A maioria dos materiais são recicláveis sim, como também esta mesma maioria não é coletada adequadamente. Não temos coleta seletiva na maioria das cidades do mundo e, adicionalmente, a recuperação das matérias-primas é incipiente, inexiste ou é extremamente cara. Isto sem falar que algumas matérias-primas são reaproveitáveis quando adicionadas à matéria-prima virgem mas somente em quantidades ínfimas, na maioria das vezes não passando de 10% em peso ou volume. Acabamos mesmo é com os lixões abarrotados de materiais que seriam aproveitáveis, parte do chamado primeiro mundo mandando lixo para alguns países da África (e, às vezes, para o Brasil), pessoas vivendo em péssimas condições enquanto tentam aproveitar algum material para conseguir dinheiro para comer ao final do dia e milhares de pessoas mortas por doenças que adquiriram sem saber porque.

Enfim, o que a sociedade precisa, mais do que tecnologia, é que desenhemos produtos, processos, serviços e infraestrutura que movam a sociedade para a frente, em direção ao que entendemos hoje como o que deve ser uma sociedade sustentável. Adicionalmente as iniciativas para coleta e análise de dados deve ser requerida e incentivada por toda a sociedade. Aí já estamos falando do papel do cidadão, que deve cobrar estas ações dos governantes.
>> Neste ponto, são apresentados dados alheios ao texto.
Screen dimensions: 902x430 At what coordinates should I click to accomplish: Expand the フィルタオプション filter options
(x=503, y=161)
Claro que quando coloco estas idéias para meus parceiros, vizinhos, colegas de profissão ou alunos, a maioria não gosta, pois é mais fácil deixar como está. Concordo. Só que os acidentes estão por aí, nos noticiários de cada dia. Só sentimos mesmo o peso da nossa indiferença quando temos uma enchente à nossa porta ou descobrimos que compramos um imóvel em um local cujo solo é instável ou libera gases perigosos.
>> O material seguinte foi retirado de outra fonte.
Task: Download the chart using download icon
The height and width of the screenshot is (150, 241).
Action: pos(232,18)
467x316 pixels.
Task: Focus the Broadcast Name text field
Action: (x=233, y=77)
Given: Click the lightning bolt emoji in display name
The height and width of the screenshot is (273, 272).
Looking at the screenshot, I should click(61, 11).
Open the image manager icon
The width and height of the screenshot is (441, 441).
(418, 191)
Temos mesmo, enquanto designers, é que ser mais atuantes nesta nossa profissão, desenhando produtos que, além de serem melhores sob o ponto de vista sustentável nos aspectos matérias-primas (renováveis, reutilizáveis, recicláveis, reutilizadas), processos (que consomem menos energia, não liberam resíduos danosos ao ambiente) e plataformas reutilizáveis (para upgrades contínuos), temos sim, que desenhar produtos que inspirem a população a se educar para evitar o desperdício.
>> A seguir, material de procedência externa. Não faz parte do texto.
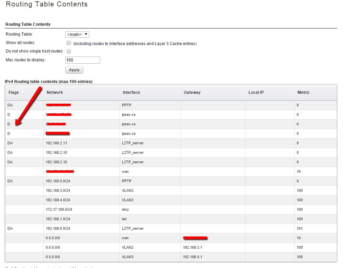Screen dimensions: 343x268
Task: Click the 192.168.3.1 gateway address
Action: click(x=192, y=247)
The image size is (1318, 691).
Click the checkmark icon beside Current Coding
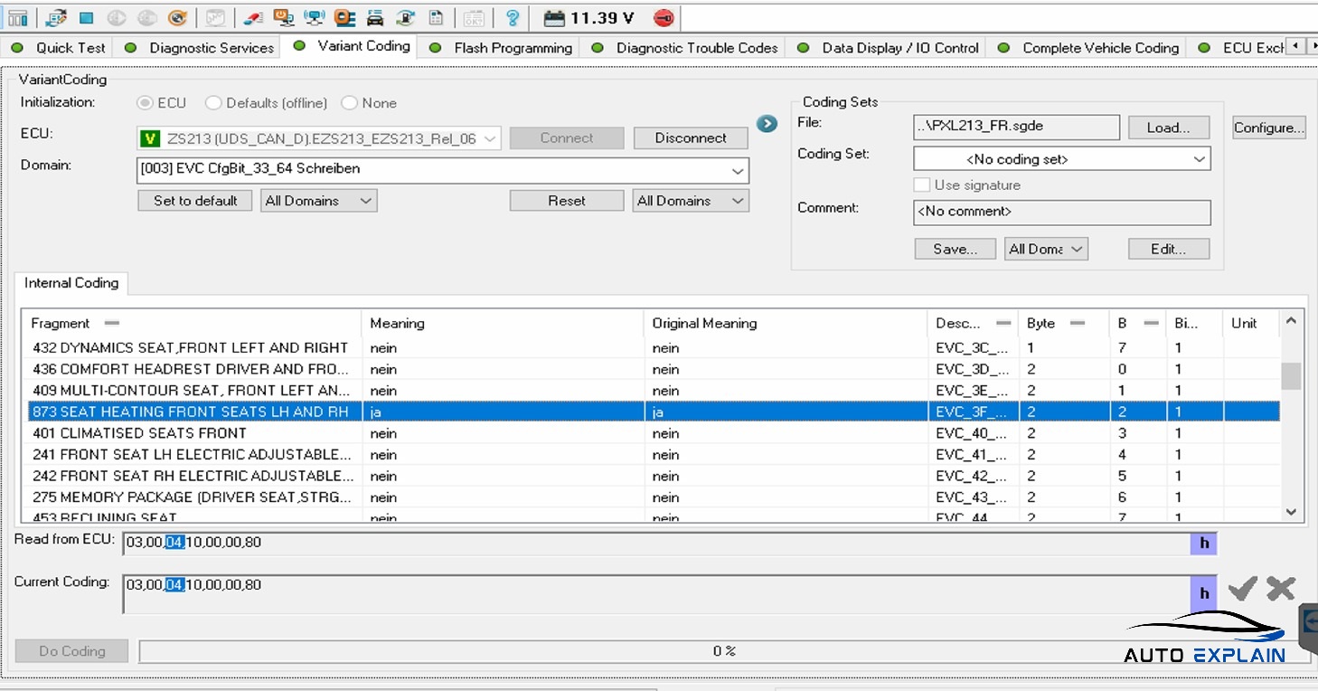[x=1242, y=589]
Observem que, em nenhum momento, falo sobre reduzir consumo, deixar de usar produtos práticos, descartáveis ou voltar a andar de carroça, só ter duas mudas de roupa ou deixar de ter um telefone do último modelo. Não estou pregando modéstia. Estou pregando evitar o desperdício de materiais, energia, água e manter o ambiente o mais limpo e descontaminado possível. Enfim: só estou cumprindo minhas obrigações como cidadã, professora, profissional, mãe e filha.

A maioria das invenções necessárias para atingirmos estes objetivos já existe. Agora estamos na fase do saber usá-las. É onde entra a inteligência e temos que sair da nossa zona de conforto, do “sempre fizemos assim e deu certo”.

Inteligência e competência é o que precisamos, desde para desenhar um alfinete até para questionar se precisamos de alfinetes ou podemos desenhar algo bem mais ambientalmente adequado.